Although it’s hard to believe, spring will be here before we know it. The warming weather brings plenty of changes including nice fresh grass which is my favorite! As we move into a new season and a new year, it’s a good time to revisit your internal parasite control plan.
The thought of creepy little worms in my digestive tract is rather disconcerting, but I’m assured it’s a normal part of life. The American Association of Equine Practitioners suggests your parasite control plan should have three major goals:
- Minimize the risk of disease associated with parasites;
- Control the amount of parasite eggs shed by your horses, and;
- Avoid the development of further anthelmintic resistance, if possible. (An anthelmintic is a drug used to kill parasites according to one of my friends. It’s a pretty big word, if you ask me.)
There are a number of management practices that can be implemented to reduce the chance your horse will become infected with parasites. In a perfect world, manure would be removed as soon as it appeared. (I’m told at one time this actually happened in some stables. I’m glad that wasn’t my job!) In today’s world, this may look like removing manure from pastures on a routine basis. Composting of manure and soiled bedding will kill parasites, if done properly. The heat produced during composting is what kills the parasites.

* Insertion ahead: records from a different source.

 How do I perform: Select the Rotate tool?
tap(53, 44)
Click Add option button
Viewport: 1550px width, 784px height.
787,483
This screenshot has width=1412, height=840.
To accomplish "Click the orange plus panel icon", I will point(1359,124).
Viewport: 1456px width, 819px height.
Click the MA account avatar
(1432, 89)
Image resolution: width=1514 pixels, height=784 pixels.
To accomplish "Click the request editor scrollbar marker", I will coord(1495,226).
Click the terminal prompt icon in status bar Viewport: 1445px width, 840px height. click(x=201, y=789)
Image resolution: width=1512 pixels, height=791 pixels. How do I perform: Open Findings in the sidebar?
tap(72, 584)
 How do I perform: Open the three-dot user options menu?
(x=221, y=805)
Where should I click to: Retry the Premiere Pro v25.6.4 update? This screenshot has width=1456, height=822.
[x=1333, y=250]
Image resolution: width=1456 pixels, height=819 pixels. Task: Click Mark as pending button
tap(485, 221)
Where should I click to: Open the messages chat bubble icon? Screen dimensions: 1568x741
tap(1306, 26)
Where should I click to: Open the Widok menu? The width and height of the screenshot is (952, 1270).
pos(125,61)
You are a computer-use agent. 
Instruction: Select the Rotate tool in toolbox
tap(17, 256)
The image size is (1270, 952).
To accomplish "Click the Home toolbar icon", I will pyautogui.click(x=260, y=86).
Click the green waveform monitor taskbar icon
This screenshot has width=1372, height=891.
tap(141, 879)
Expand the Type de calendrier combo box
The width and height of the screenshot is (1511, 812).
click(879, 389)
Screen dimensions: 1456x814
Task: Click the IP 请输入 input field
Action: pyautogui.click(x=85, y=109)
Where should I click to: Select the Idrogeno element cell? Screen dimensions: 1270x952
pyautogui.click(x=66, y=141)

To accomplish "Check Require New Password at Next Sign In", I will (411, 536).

Non-composted manure should not be spread on pastures as it basically spreads parasites across the pasture where your horse can then consume them and continue the life-cycle of the parasite. (Yuck!)
You also want to avoid feeding your horse near manure as the parasites can move from the manure to the feed. Some horses (and I’m NOT one of them) may defecate on or near their hay and then continue to consume the hay. Feeding hay in a container (that is horse-safe) or other similar management practices can help reduce the risk of parasite transmission.
In addition to environmental measures, administering an anthelmintic (also known as deworming your horse) can be used to help control internal parasites. To determine an appropriate deworming schedule, you should work with your horse’s veterinarian to perform a fecal egg count (FEC). A FEC is use to monitor the egg shedding status of your horse, with horses classified as low (0-200 eggs per gram), moderate (200-500 eggs per gram), or high (>500 eggs per gram) shedders. To perform a FEC, you will need to collect a fresh sample of your horse’s manure. You’ll need to store the sample in a refrigerated location in an airtight and leak-proof container (a Ziploc bag works well) until the FEC can be performed.
After implementing a deworming schedule, a fecal egg count reduction test (FERCT) should be performed to determine if your treatment was effective. The FERCT consists of a FEC from before deworming and one 14 days after deworming which are used to calculate the percent reduction in FEC following deworming. Your veterinarian can help you interpret the results, but overall a larger percentage reduction is better as it indicates less parasite resistance to the dewormer used.
As the spring sun brings our pastures back to life, take a few moments to review your parasite control plan. Which of these practices will you implement this year? Can you think of other ways to improve your plan?